> Petunjuk Latihan:
a: Dalam teks tentang industri gula, pembangunan di sektor apa saja yang terlantarkan?
b: Lanjutkan teks tentang industri gula, mulai setelah kalimat terakhir yang ada.

+++ Teks

Jumat, 18 Januari 2013

PROSPEK INDUSTRI GULA NASIONAL


REVOLUSI HIJAU DALAM MENINGKATKAN PRODUKTIFITAS INDUSTRI GULA

Menjelang abad ke-21, di berbagai negara-negara yang sedang berkembang mengalami suatu perubahan paradigma pembangunan secara drastis. Begitu juga yang telah dialami bangsa Indonesia, setelah meraih kemerdekaannya paradigma pembangunan yang dominan di negara-negara tersebut adalah industralisasi. Akibat dominasi dari paradigm industralisasi dalam proses pembangunan, maka pembangunan dalam sector pertanian maupun perkebunan terlantarkan.

++++++
+++ Data yang Ditampilkan

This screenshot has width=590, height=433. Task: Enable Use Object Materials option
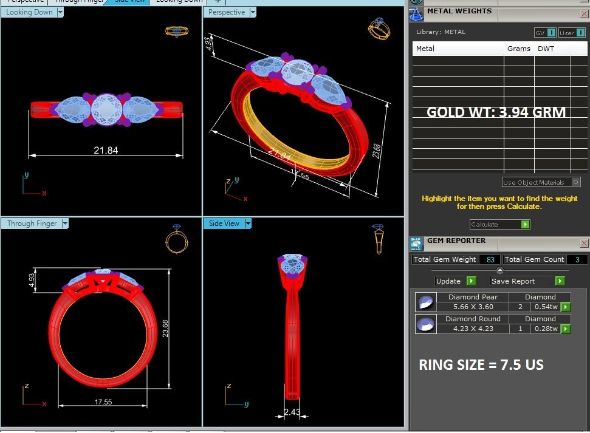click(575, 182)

++++++
+++ Data yang Ditampilkan

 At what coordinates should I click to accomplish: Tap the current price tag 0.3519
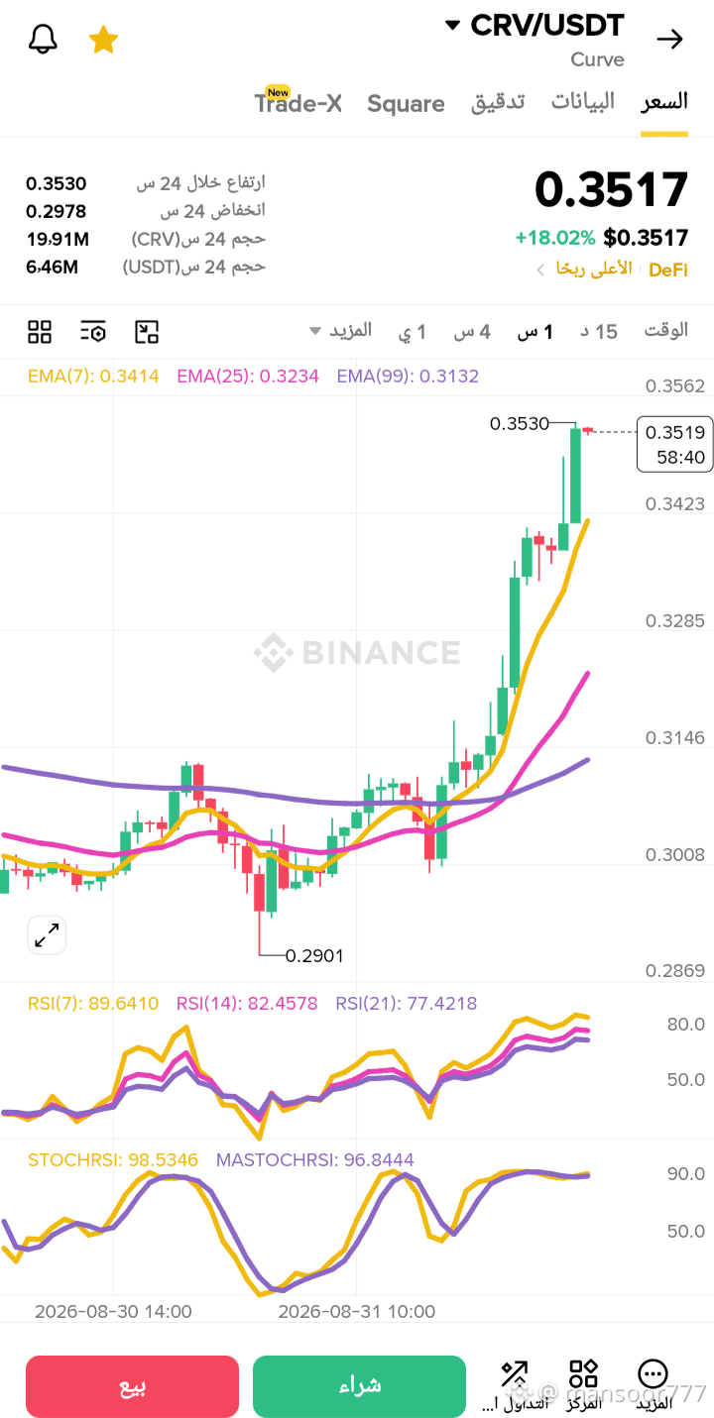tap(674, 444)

++++++

> Jawaban Tertulis:
a: Pembangunan di sektor pertanian dan perkebunan.

b:
Indonesia yang tersohor sebagai negara yang Gemah Ripah Loh Jinawi, subur kang sarwo tinandur, murah kang sarwo tinuku yang  artinya bahwa bumi pertiwi Indonesia ini mempunyai kekayaan yang berlimpah ruah yang mana segala yang ditanam akan tumbuh subur dan segalanya dapat dibeli dengan murah. Mengenai hal ini tidak seharusnya menjadikan industry sebagai paradigma untuk memajukan proses pembangunan negeri ataupun untuk menghadapi krisis ekonomi sekali-pun, akan tetapi sesuai dengan julukan Gemah Ripah Loh Jinawi Indonesia sepantasnya menjadikan sector pertanian maupun sector perkebunan sebagai leading sector untuk masa depan bangsa.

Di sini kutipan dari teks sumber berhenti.